Union africaine : Le dialogue pour résoudre les différends

Union africaine : Le dialogue pour résoudre les différends

En sa qualité de 2è vice-président de l’Union africaine (UA) et membre du Bureau de cette organisation, le président de la République, Ibrahim Boubacar Keïta, a pris part hier après-midi à une visioconférence présidée par Cyril Ramaphosa, président sud-africain président en exercice de l’UA.

L’objet de cette conférence a porté sur le différend opposant l’Éthiopie à l’Égypte et au Soudan concernant le barrage éthiopien dit de la Renaissance. En substance, le chef de l’État a exhorté ces trois pays à rester dans le processus de l’Union africaine qui repose sur le dialogue comme seule voie de règlement dudit différend. Et cela en conformité avec les valeurs de notre continent car, dira Ibrahim Boubacar Keïta, “l’Afrique est terre de dialogue et d’interdépendance. Et le Nil est justement le symbole de cette interdépendance”. Sans le Nil, c’est l’Afrique elle-même qui n’existerait pas, ajoutera le président Keïta.

Il a, par ailleurs, proposé aux parties de s’inspirer des exemples ouest-africains de gestion fluviale transnationale en particulier l’expérience unanimement saluée de l’OMVS. Il est à noter enfin que sur proposition du président de la République, notre compatriote Cheikhné Seydi Amadi Diawara, ancien ministre et ancien haut commissaire de l’OMVS, fait partie des experts désignés par l’Union africaine.

Le Bureau de la conférence des chefs d’État et de gouvernement de l’UA est composé de Félix Tshisekedi, président de la République démocratique du Congo, Abdel Fattah el-Sisi, président de la République arabe d’Égypte, Uhuru Muigi Kenyatta, président de la République du Kenya et Ibrahim Boubacar Keïta du Mali.

Remerciant ses pairs pour leur souci marqué du Mali, le chef de l’État a assuré que le pays saura comme toujours surmonter ses problèmes.
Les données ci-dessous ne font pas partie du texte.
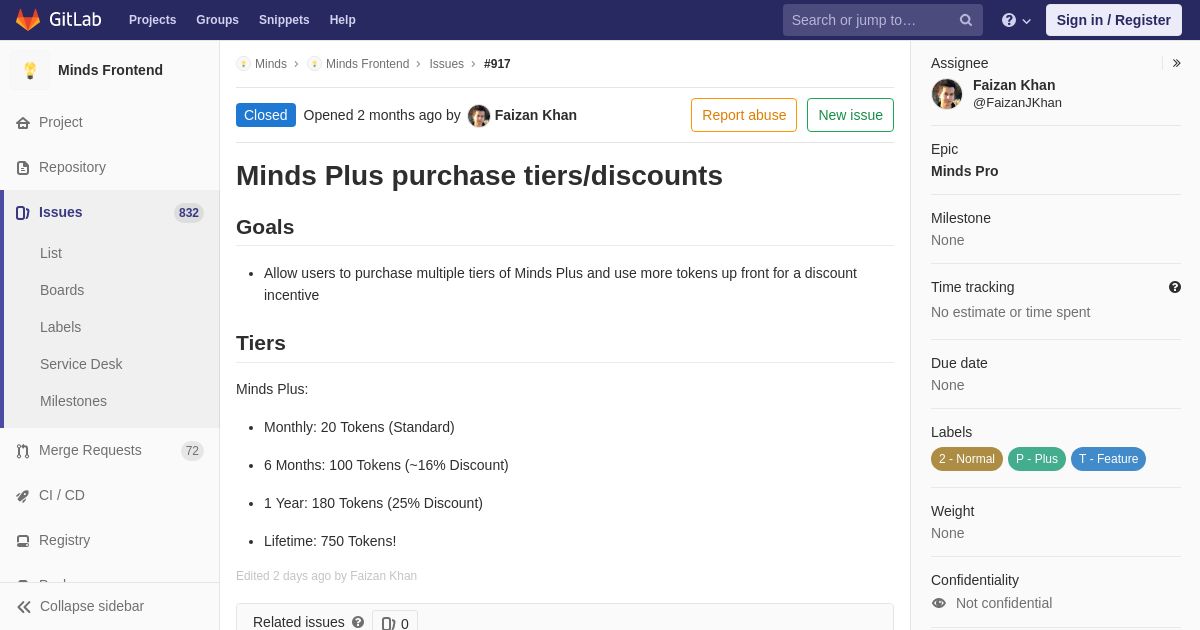Click the GitLab fox logo
This screenshot has width=1200, height=630.
coord(28,20)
Dans un communiqué rendu public hier, l’Union africaine a appelé au calme et à la poursuite du dialogue et des négociations au Mali. Après avoir salué l’envoi d’une délégation de chefs d’État de la Cedeao à Bamako, le président de la Commission de l’Union africaine, Moussa Faki Mahamat, a indiqué qu’il «appuie les propositions de sortie de crise de l’organisation régionale qui constituent une base de négociation pour la résolution des problèmes qui sont à l’origine de la crise actuelle».
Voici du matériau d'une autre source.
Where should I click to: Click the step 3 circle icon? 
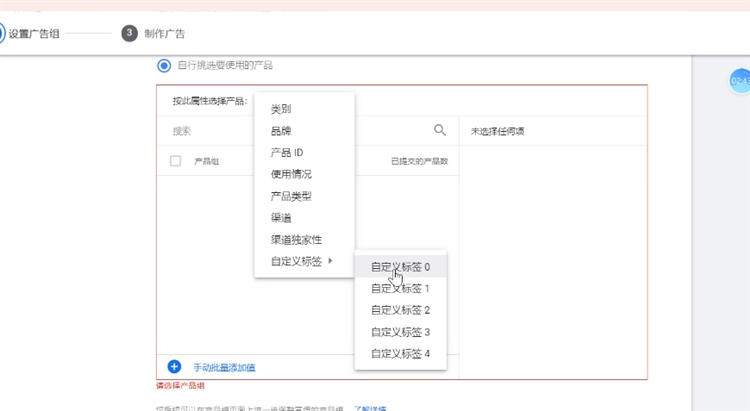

Le communiqué ajoute que «le président de la Commission de l’Union africaine exhorte tous les acteurs à faire preuve de retenue, à poursuivre le dialogue et les négociations pour une mise en œuvre diligente de solutions consensuelles afin de préserver la paix, la stabilité et la cohésion sociale».
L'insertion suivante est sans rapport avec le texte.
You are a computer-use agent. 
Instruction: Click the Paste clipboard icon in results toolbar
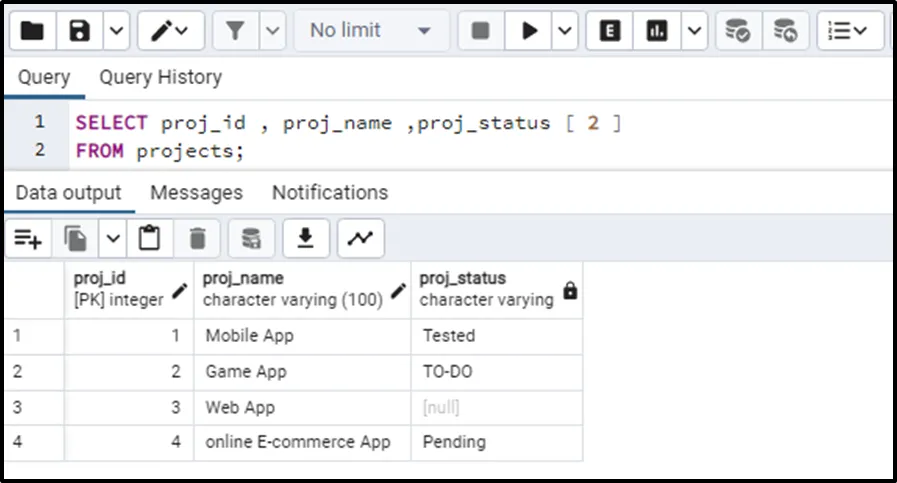pyautogui.click(x=149, y=238)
Faki Mahamat a, par ailleurs, a condamné «fermement les actes de violence consécutifs aux manifestations des 10, 11 et 12 juillet 2020 qui ont occasionné des pertes en vies humaines, des blessés et la destruction des biens publics et privés» et demandé que des enquêtes soient rapidement menées afin d’établir les responsabilités, rendre justice aux victimes et appliquer des sanctions appropriées».